For the first time in ten years, the Met is mounting Otto Schenk's Arabella, first seen in 1983. This is one of the Met's classic Strauss productions, more of a piece with Nathaniel Merrill’s Der Rosenkavalier than Herbert Wernicke’s stunning Die Frau ohne Schatten.
Schenk’s Arabella is predictably opulent, fully “period,” almost entirely cast in muddy greens and browns, but at least rather pretty. Even given the Met’s storage technology, it feels its age. The construction of Günter Schneider-Siemssen’s sets is worrying. More than once, the walls shook just a little too much at a slammed door. Our Arabella almost fell foul of what I think was an errant tablecloth. Some of the fabrics now look shabbily worn. In a way, this isn’t inappropriate, given that this is Strauss’s most nostalgic work, and more purely so than the ironic Rosenkavalier or the lost simplicities that Capriccio deals with so subtly. And there is another layer of nostalgia now too, as space and production and work overlap, a longing for a literal and didactic style of opera less accepted now that time has moved on, even in New York.
Stage director Stephen Pickover has done a fine job coordinating what, in Met terms, is an uncommonly European cast. The story is one of Hofmannsthal’s glorious messes, but the bottom line is that, like Così, all ends well in the end. Arabella and the rural lord Mandryka resolve to marry, as do Zdenka (Arabella’s sister, forced to live as “Zdenko”, a boy, as the family is on the financial slide) and an officer, Matteo (who has fallen in love with Arabella through letters mostly written by Zdenka, and who mistakenly sleeps with her rather than Arabella at the start of act three).

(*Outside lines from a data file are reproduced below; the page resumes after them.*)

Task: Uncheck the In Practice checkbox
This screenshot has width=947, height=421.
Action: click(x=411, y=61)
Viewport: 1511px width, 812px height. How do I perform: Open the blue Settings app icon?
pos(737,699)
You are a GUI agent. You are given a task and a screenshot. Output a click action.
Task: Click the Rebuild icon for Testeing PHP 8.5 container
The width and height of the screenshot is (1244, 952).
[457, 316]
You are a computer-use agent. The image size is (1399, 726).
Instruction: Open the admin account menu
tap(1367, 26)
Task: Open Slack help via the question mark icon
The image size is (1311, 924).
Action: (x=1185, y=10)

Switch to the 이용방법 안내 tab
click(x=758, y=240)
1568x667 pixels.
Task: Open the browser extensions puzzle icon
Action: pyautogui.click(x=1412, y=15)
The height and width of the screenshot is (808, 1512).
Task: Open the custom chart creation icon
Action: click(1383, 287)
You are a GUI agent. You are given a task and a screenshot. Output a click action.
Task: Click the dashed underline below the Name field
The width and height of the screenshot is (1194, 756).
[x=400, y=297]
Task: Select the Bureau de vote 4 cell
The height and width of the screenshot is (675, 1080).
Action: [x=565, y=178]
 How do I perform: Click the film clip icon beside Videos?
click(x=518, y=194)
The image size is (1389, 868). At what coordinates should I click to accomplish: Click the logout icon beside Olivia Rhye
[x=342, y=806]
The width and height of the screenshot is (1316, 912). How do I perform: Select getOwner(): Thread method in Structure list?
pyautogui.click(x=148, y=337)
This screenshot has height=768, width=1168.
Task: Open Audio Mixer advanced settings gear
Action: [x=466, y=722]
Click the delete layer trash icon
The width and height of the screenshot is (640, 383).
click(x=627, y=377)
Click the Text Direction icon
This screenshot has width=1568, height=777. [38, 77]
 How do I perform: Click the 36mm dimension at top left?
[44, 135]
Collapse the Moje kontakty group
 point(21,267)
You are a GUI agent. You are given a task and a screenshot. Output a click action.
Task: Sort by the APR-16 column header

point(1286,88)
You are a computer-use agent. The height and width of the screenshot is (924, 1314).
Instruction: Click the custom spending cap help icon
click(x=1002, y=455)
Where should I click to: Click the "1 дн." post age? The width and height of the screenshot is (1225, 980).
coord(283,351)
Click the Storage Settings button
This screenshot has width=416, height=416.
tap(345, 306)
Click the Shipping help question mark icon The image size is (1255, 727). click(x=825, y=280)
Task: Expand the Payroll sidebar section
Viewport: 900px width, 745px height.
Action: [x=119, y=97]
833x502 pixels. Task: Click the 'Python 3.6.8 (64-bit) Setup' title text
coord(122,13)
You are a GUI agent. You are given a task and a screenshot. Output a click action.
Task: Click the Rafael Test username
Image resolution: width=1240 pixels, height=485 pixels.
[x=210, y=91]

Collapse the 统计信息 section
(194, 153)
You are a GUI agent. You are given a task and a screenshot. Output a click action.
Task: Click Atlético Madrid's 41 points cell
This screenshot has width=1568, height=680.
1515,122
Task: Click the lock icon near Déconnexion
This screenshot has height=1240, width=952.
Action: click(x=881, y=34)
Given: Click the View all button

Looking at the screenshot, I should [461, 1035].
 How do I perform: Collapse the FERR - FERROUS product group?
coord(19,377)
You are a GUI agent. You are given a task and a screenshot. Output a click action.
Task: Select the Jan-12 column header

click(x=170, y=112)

It helps Pickover that he has some principals who are able genuinely to act, and a cast that can play a comedy without turning it into the slapstick that would miss the heart of this work. That enables links to emerge with Così and Figaro, other comedies whose humour barely masks class conflict and tense renegotiations of sexual roles. In general, though, the real heart of the work was far too much left to the imagination. One didn’t get a sense that Arabella is supposed to be seen as pure and virtuous until the very last moments, as she descends stairs in the foyer of her hotel, clad all in white and lit in a luminous haze. Partly this was a result of Malin Byström’s flat, two-dimensional portrayal: there was almost no sense, here, of a psychological grappling, of a trajectory that allows her to go from frolicking in a sleigh to very earnestly falling in love. She just seems bought off by Mandryka’s promise of cash. Byström sang, though, with the porcelain tones of Strauss sopranos of old, if not the tortured, veiled dignity.